I've come to really like living in really-small-town-USA. There's a definite advantage to it. Life runs at a slower pace and there's a lot less stress than there is with city life. Of course, I am not a hamster, I know it's not all perfect. There are many ways in which we pay for this slower lifestyle.
One of them is in television. If you're not getting tv via satellite or cable, then were we live there is ONE, count 'em, ONE television station that you can pick up with rabbit ears. A rooftop antenna will help some, making the picture sharper and it will gain a little bit of signal on a PBS channel that I think is off in Missouri someplace.
Even so, that's something you can eventually get used to and learn to live with. The one station however, isn't exactly the best of the bunch, for the most part they try to do a good job but there's times when their news coverage in particular has problems. On of those areas is in their use of closed captioning signals.
Between severe tinnitus and some noticeable hearing loss, I can't always understand what's being said on the evening newscast. Between that and occasional phone calls I can have a problem knowing what they're talking about and guessing based on the pictures doesn't cut it at all.
So I started using the closed captioning... or trying to. It's the weirdest thing, the captioning on the latest hit tv shows is nearly always dead on but the news is another world entirely. Despite the fact that most of the news is scripted, the closed captioning often skips long parts of it. Most, if not all, of the ad-lib material by the anchors is missed.

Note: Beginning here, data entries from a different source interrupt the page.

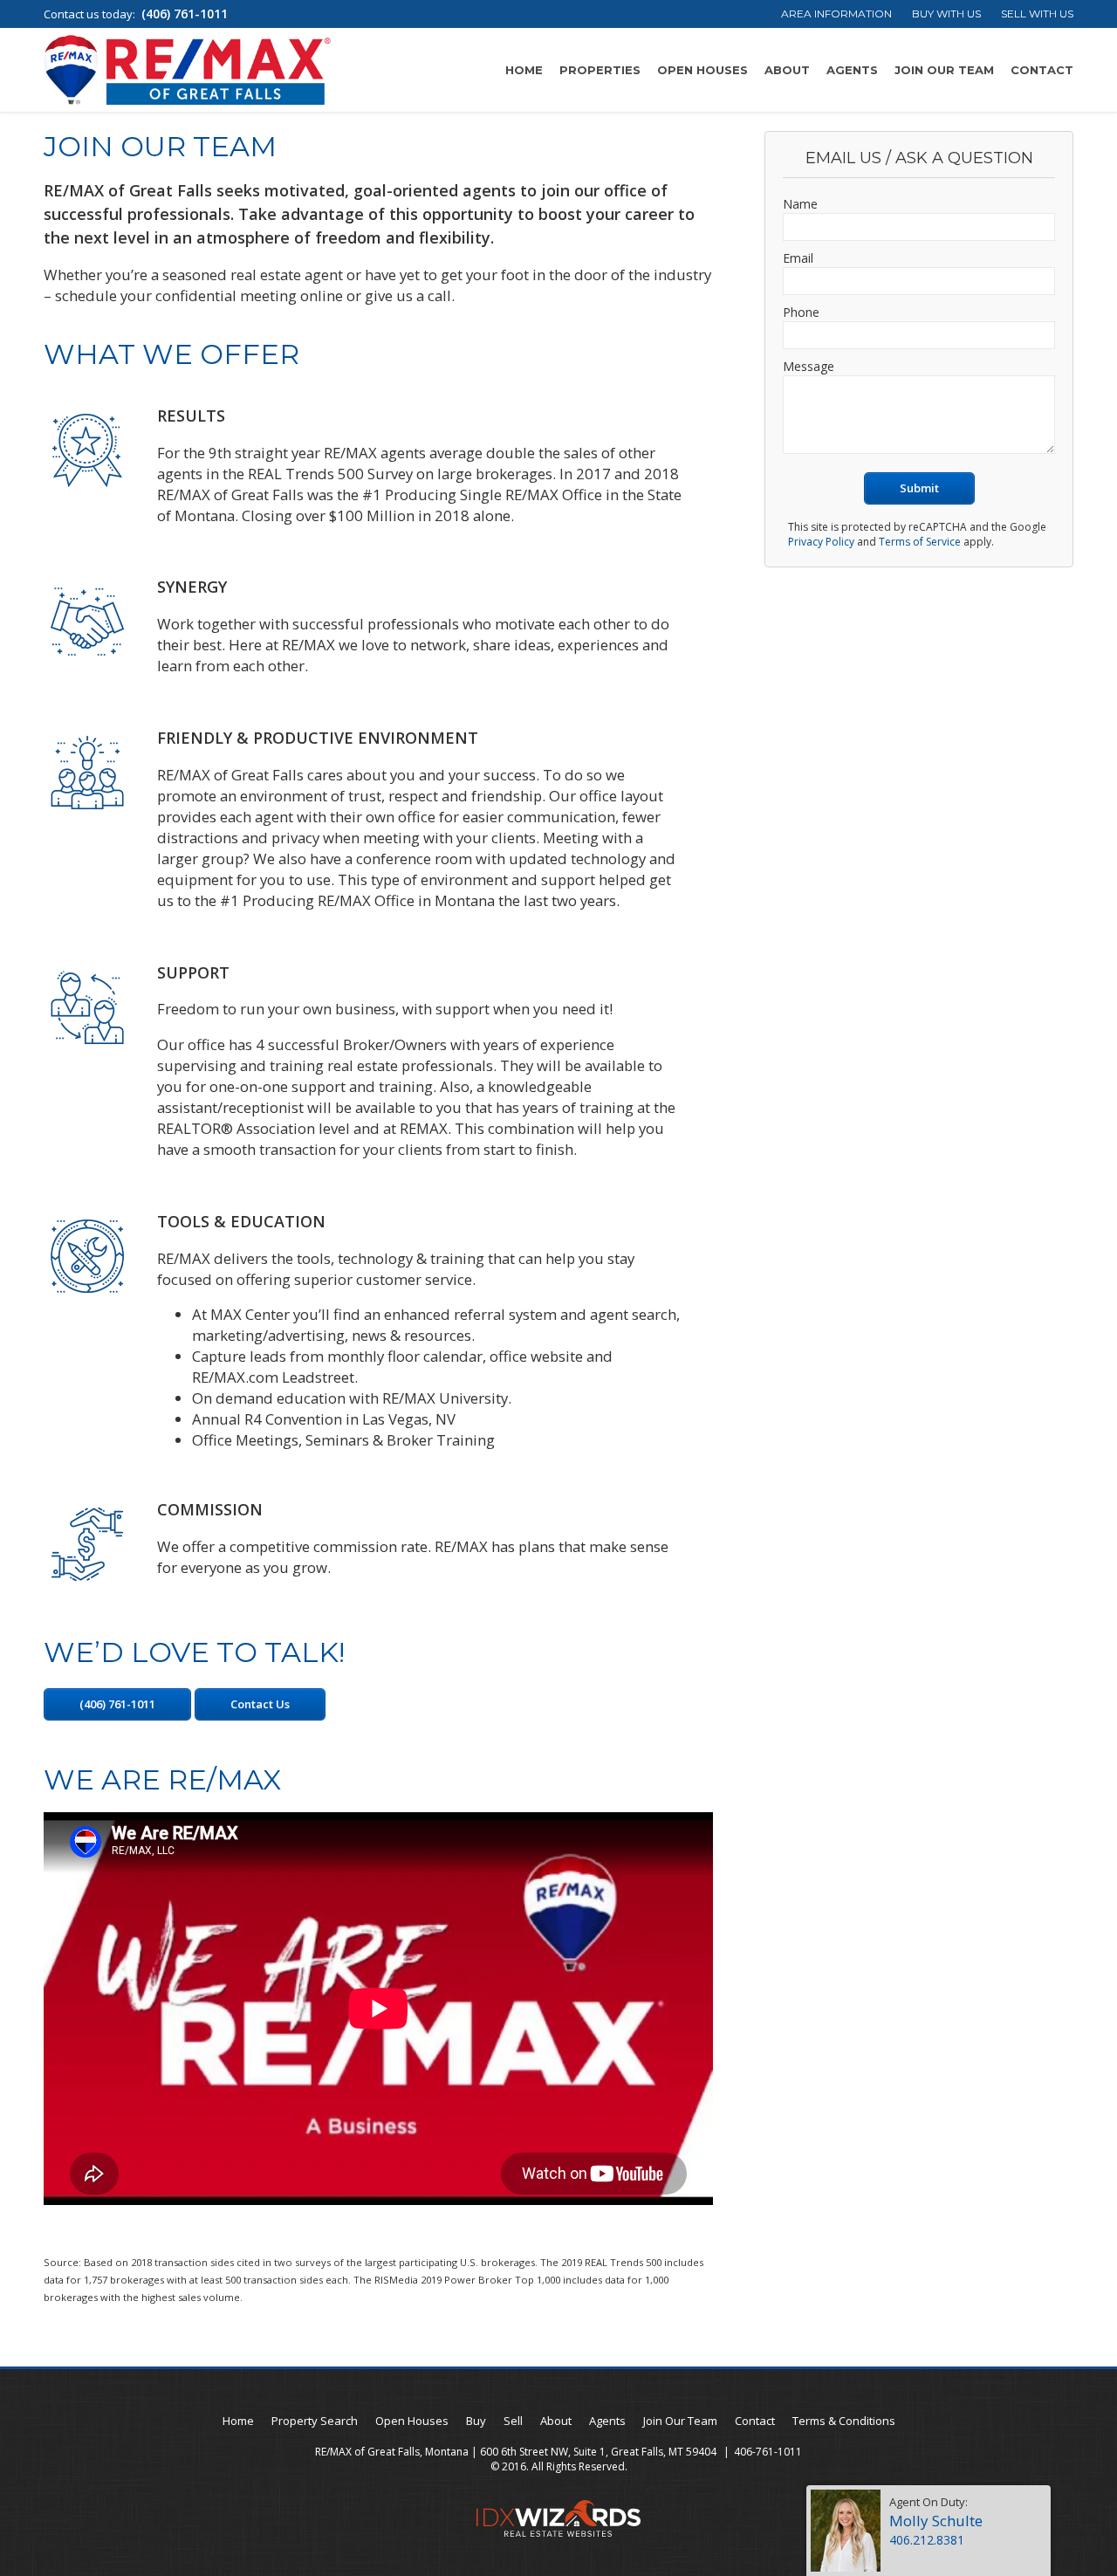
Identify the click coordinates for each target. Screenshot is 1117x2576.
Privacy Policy (821, 541)
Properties (600, 70)
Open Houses (702, 70)
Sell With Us (1037, 13)
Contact (1042, 70)
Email (798, 258)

Then there's the times when it gets out of sync with the picture. You're looking at a weather map and hearing reading about a city council meeting from a story that ended a couple minutes ago. Of course that often works both ways, sometimes you'll see the captioning for whatever is coming up in a minute or two.
Sometimes I wonder if anyone at the station EVER tries to follow the closed captioning on their news broadcasts.